The paper reviews the System R's optimizer in a much easier to read
fashion and reaffirms its significance. It then focuses on three
critical components of searching for efficient executions: the search
space consisting of execution plans, the cost estimation technique to
determine which plans are cheapest, and the enumeration algorithm to
search through the execution space.
The search space depends on the set of transformations preserving
equivalence of original query tree. Among these are pulling joins
away from outerjoins, pulling group-by down or doing it in stages, and
unfolding a multi-block SQL query into a single block one.
Cost estimation techniques include the use of histograms to obtain
information on data distribution in a column. For describing
multi-column correlations, usually only summary information is used.
In large databases, sampling can be used to estimate the required
statistics. It is important to propagate statistical information
through operators.
It's a good idea to make enumeration algorithms extensible - they need
to adapt to changes in search space, such as new operators or
transformations. The paper describes two extensible optimizers -
Starburst and Volcano/Cascades. The latter was interesting because it
used memoization in its dynamic programming-based search algorithm.
In some sense, the last section on advanced and open issues was the
most interesting one.

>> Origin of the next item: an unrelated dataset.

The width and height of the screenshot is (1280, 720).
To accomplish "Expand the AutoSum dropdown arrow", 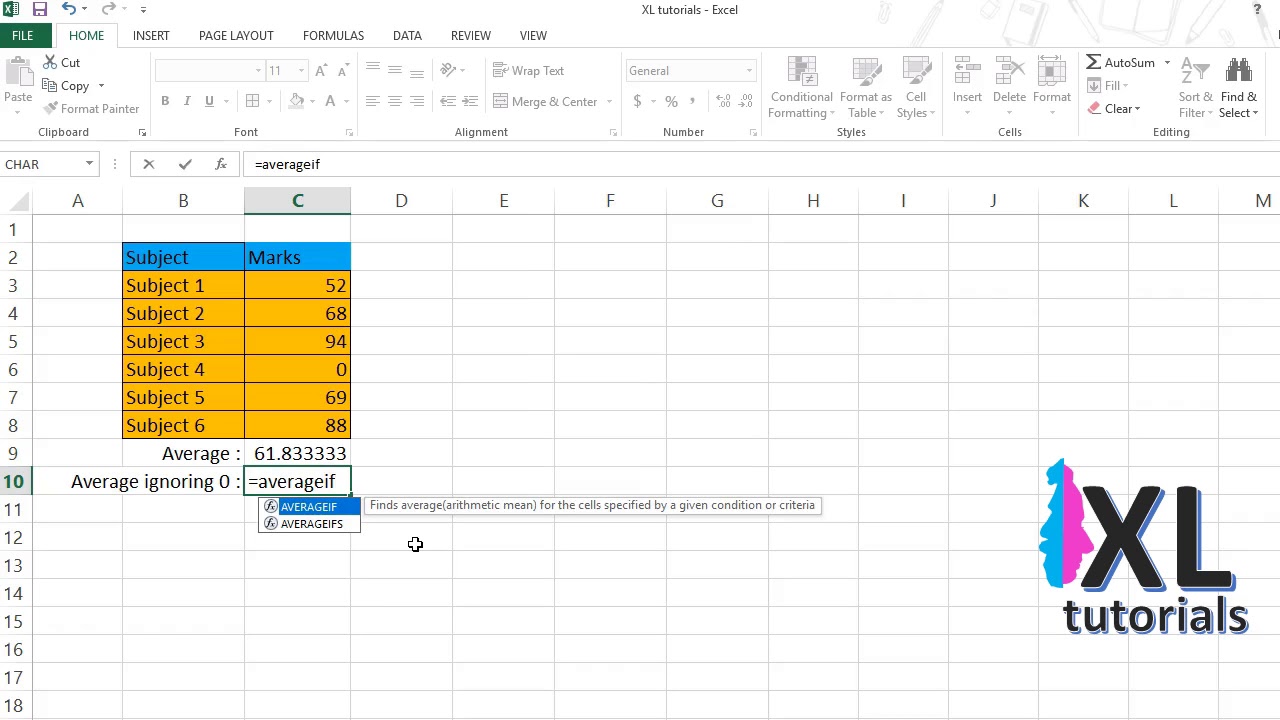I will point(1167,63).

Distributed databases must figure in
communication costs into their formulas and deal with an expanded
search space due to mobile data and needing to choose remote sites.
Parallel databases aim to reduce the response time of queries by
splitting the work among processors, though they must also address the
additional communication and scheduling decisions. Determining cost
models for user-defined predicates remains a difficult problem, as is
the use of caching of results of queries in the optimizer (though the
latter seems especially useful in optimization). I wonder whether the
state of these optimizations has changed today.
Overall, the paper gives a nice overview of query optimization and is
good as an introduction to the area.